Seraya Partners is challenging Asia's infrastructure giants by investing $500 million into Faraday Energy, a platform built in partnership with Schneider Electric. This strategy focuses on developing smaller, scalable energy assets to meet the growing demand for decarbonization.

A Shift in the Asian Infrastructure Landscape

For years, the infrastructure sector in Asia has been dominated by institutional titans. Industry giants such as Macquarie, BlackRock, Brookfield Asset Management, and various sovereign wealth funds have historically held a monopoly on large-scale capital deployment. These entities typically favor mature, massive-scale projects that offer predictable, long-term returns, often leaving a void for specialized, mid-market opportunities that require more hands-on operational focus.

The Seraya Partners Strategy: Building from Scratch

Singapore-based Seraya Partners, founded by brothers James and Ivan Chern in 2021, is deliberately positioning itself against this status quo. Rather than competing for the same massive, established assets as the market incumbents, Seraya is utilizing a 'buy and build' strategy. By focusing on creating platforms from the ground up, the firm aims to nurture smaller companies that can eventually scale into high-value assets, creating a pipeline of infrastructure projects that may one day be acquisition targets for the very giants that currently dominate the region.

Partnering for Decarbonization: The Faraday Energy Deal

Evidence of this strategy was solidified last week with the announcement of a $500 million equity commitment to Faraday Energy. This new entity, established in partnership with industrial powerhouse Schneider Electric, represents a specialized approach to energy infrastructure. By leveraging Schneider’s technical expertise alongside Seraya’s capital, Faraday is set to develop, finance, own, and operate energy generation and decarbonization technology. This includes a broad mandate covering commercial and industrial facilities, grid infrastructure, and the rapidly expanding data center market.

Bridging the Market Gap

The Asian infrastructure market is characterized by a unique paradox: while capital demand is immense, the market itself remains relatively nascent in terms of specialized, independent management. Many investors still struggle with the fundamental question of whether to commit to a dedicated Asia infrastructure strategy at all. Seraya Partners is attempting to overcome this hurdle by proving that hands-on platform creation can offer a compelling risk-adjusted return that generic, passive investment vehicles might miss.

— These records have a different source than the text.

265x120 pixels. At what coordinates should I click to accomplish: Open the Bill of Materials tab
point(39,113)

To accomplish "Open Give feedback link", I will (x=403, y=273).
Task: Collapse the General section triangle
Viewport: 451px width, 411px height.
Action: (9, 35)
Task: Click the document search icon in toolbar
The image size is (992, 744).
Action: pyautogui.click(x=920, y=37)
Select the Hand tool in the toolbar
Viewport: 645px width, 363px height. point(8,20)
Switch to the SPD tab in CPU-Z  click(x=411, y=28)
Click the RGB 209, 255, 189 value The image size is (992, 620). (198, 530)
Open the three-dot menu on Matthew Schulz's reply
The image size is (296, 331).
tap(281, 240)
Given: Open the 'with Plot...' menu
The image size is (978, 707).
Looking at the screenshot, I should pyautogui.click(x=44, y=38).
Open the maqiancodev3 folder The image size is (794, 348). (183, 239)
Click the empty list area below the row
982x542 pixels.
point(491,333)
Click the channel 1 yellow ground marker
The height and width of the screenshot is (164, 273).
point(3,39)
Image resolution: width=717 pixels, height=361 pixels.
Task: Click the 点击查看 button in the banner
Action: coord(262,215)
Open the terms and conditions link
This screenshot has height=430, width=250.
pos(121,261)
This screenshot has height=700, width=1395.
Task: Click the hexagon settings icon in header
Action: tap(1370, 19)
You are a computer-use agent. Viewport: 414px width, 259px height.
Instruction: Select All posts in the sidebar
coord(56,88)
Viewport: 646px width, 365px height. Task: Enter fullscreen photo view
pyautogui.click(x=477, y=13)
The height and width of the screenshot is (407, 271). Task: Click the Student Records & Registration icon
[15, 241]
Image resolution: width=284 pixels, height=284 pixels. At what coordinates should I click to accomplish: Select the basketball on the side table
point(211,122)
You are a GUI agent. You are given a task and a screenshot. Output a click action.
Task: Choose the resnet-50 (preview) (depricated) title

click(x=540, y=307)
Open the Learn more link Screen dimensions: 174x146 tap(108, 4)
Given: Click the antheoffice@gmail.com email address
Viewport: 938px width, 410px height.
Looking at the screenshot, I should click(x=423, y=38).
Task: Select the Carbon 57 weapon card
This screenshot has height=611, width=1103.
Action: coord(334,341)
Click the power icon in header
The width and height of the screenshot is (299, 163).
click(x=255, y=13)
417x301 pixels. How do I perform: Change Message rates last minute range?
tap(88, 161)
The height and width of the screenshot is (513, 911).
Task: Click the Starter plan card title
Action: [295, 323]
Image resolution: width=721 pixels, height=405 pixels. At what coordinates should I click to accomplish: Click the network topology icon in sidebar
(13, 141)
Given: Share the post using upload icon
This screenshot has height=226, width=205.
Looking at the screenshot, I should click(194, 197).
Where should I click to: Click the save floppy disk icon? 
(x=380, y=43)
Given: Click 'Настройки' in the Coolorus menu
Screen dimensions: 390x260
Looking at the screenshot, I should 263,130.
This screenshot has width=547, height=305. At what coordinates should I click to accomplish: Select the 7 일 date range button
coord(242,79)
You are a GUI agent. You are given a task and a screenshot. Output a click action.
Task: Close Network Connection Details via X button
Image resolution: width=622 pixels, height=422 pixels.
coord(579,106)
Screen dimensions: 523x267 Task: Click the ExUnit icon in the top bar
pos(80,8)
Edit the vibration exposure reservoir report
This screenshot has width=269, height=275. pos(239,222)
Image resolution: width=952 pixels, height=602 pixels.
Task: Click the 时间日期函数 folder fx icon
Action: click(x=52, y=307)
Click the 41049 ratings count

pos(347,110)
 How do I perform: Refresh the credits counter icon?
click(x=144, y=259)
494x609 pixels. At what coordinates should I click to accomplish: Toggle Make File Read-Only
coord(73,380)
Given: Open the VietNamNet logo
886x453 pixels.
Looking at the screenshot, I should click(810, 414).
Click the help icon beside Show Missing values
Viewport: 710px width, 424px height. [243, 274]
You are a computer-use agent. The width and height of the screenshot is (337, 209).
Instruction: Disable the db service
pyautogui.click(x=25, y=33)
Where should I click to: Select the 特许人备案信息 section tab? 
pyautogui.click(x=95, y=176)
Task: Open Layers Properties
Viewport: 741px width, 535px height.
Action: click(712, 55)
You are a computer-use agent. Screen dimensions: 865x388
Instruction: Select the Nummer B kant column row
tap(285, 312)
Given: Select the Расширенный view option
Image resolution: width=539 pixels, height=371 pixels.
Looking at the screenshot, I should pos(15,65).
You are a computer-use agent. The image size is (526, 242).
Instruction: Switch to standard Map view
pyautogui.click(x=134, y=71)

Future Outlook and Industry Implications

As the energy transition accelerates, the demand for decentralized power and grid modernization will likely outpace the capacity of traditional infrastructure models. Seraya’s bet suggests a shift toward more agile, technology-integrated infrastructure development. If successful, this model could redefine how private equity interacts with energy transition targets in Asia, moving away from simple asset acquisition toward active business building. By focusing on the 'niche' energy infrastructure needs of data centers and industrial hubs, Seraya is positioning itself at the intersection of two of the most significant growth trends in the modern Asian economy: digitalization and decarbonization.